The biggest advance in understanding ancient states in the past few decades is Blanton and Fargher’s 2008 book.They show that premodern states (all of their cases are based on historical or ethnographic data, not archaeological) can be arranged along a continuum from autocratic to collective. They have rigorous methods of measuring their scale in each of 30 societies, and they have a theory that explains the variation. Basically, if you have to tax your subjects, then you must be nice to them, provide public goods and not be too tyrannical; these are more collective regimes. But if your revenue comes from outside (say, from trade or conquest), then you can treat your subjects like dirt, and be despotic. There is a counter-intuitive element here, which is that collective regimes mess with people’s lives to a great degree (to count them, tax them, and keep track of things) than do autocratic regimes. This is what Michael Mann calls infrastructural power. Despots leave people alone, they don’t try to control their lives; they just don’t care what their subjects do. Many archaeologists still have not gotten the word about this, and they still claim that autocratic tyrants in the past were trying to control everyone, which is really quite a silly idea when you have read the literature.

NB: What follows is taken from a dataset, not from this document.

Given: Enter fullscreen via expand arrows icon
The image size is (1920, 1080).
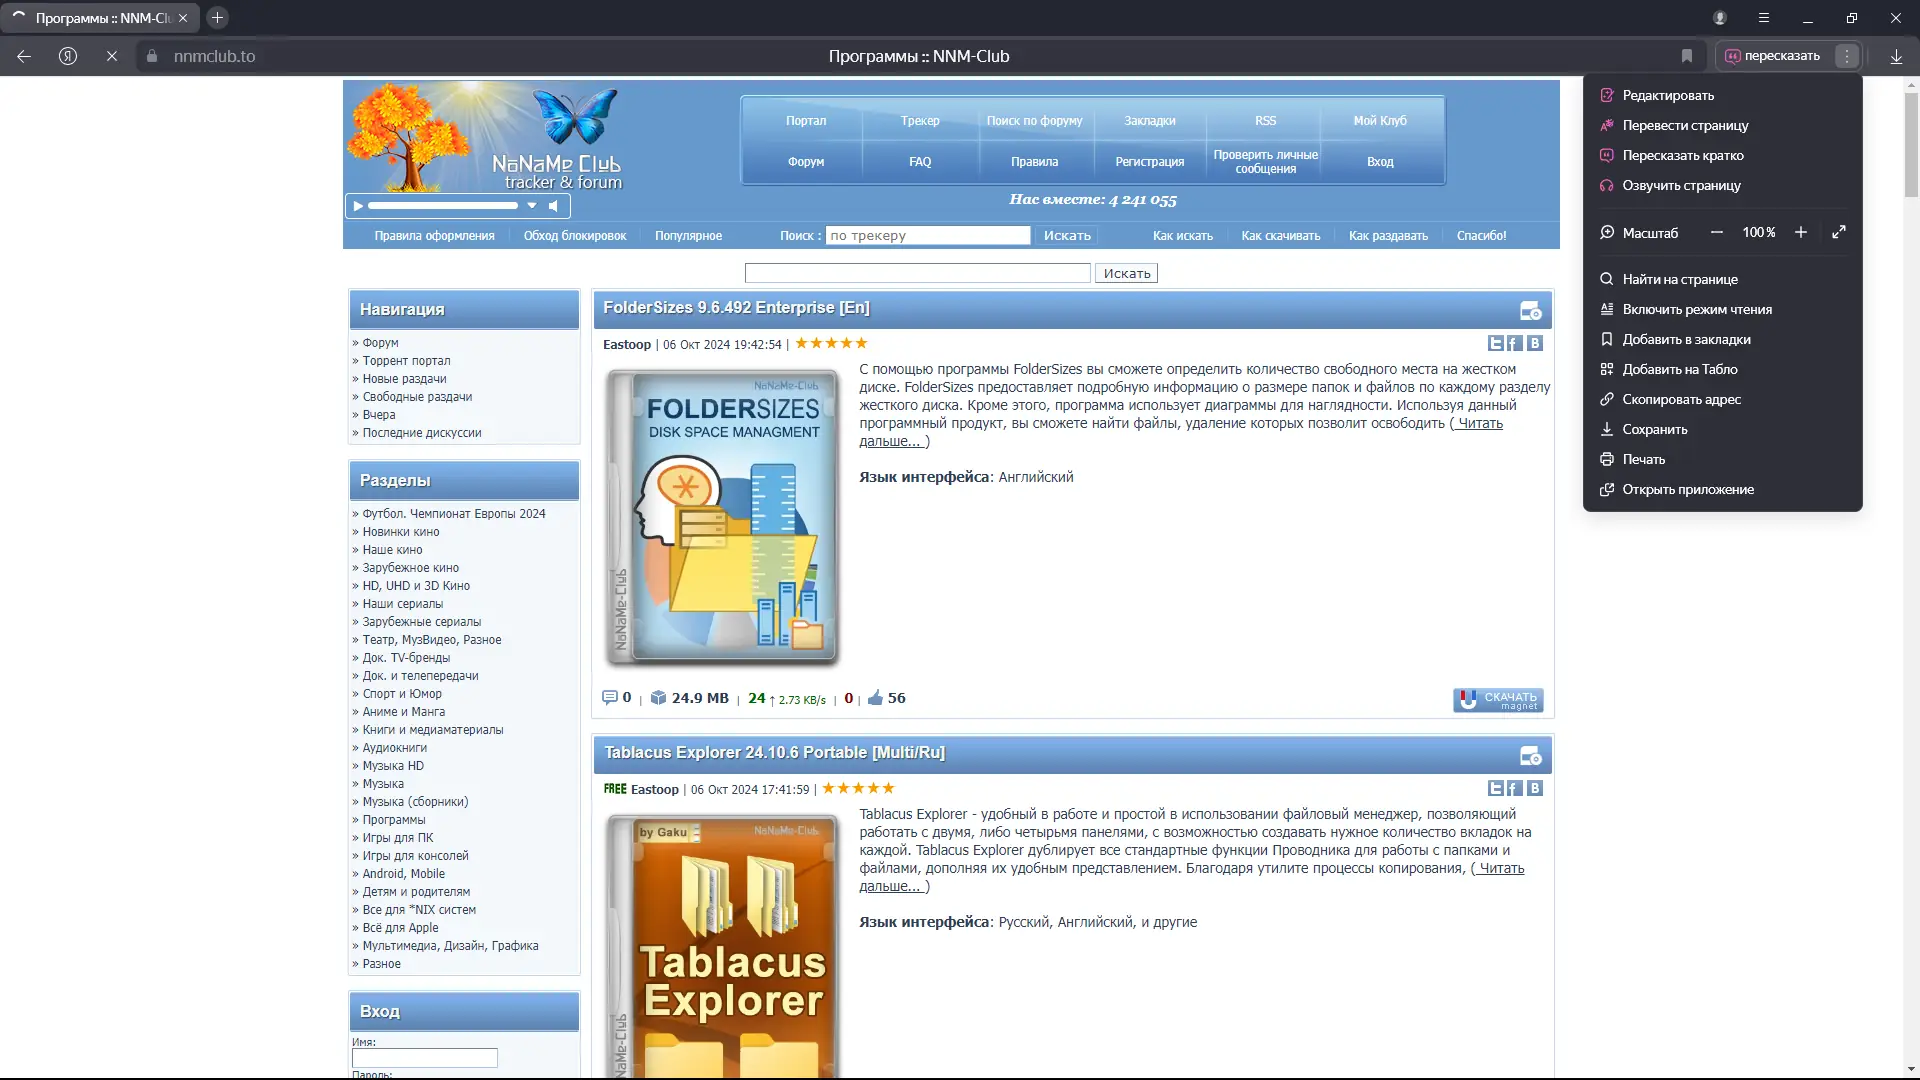Looking at the screenshot, I should [1838, 232].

Unforetunately, Blanton and Fargher's model has taken a long time to get established. I don’t fully understand why, although it might be due to the fact that some parts of archaeology has become very post-modern and humanities-oriented, with fashionable social theory being more important than scientific methods and data. Blanton and Fargher are scientific and empirical, so lots of archaeologists ignore their work for that reason alone.

The implication of this for the basic question (about levels of inequality in the past) is that it seems to be the case that more collective regimes are associated with lower levels of social inequality than are more autocratic regimes. This is certainly the case for the modern world (democracies have less inequality than dictatorial regimes, etc.). But for the premodern world, this association has yet to be established conclusively. Unfortuantely, Blanton and Fargher do not address the question of levels of inequality. Our Amerind seminar project may support it – but that will depend on some synthetic data analysis that is only just now starting. So, IF this association of regime type with inequality holds up for ancient times, then the recognition that collective regimes were far more widespread than thought (i.e., collective rule did not begin all of a sudden in Athens), does suggest that many ancient state socieites had lower levels of social inequality. But the proof is in the pudding, and I’m not willing to come out and declare this conclusion until we have analyzed the data.


Also, there is an ideological element to claims of lower inequality in the past. It is true that archaeologists are now working more on houses and households, not just considering kings and pyramids. And one common tendency is to claim that these ancient people we study were more successful and independent and prosperous that we used to think. But given that our old models were completely unrealistic pictures of domination and suppression, the new ideas are due less to new findings than to theoretical fashions and changes.

That said, I do think I have made a case for prosperous Aztec commoners in my book, At Home with the Aztecs. Check out the book’s website for some journalistic articles and publicity that covers some of the content.  http://smithaztecbook.wikispaces.asu.edu/


Blanton, Richard E. and Lane F. Fargher  (2008)  Collective Action in the Formation of Pre-Modern States. Springer, New York.

Mann, Michael  (1984)  The Autonomous Power of the State: Its Origins, Mechanisms and Results. European Journal of Sociology / Archives Européennes de Sociologie 25:185-213.

Mann, Michael  (2008)  Infrastructural Power Revisited. Studies in Comparative International Development 43:355-365.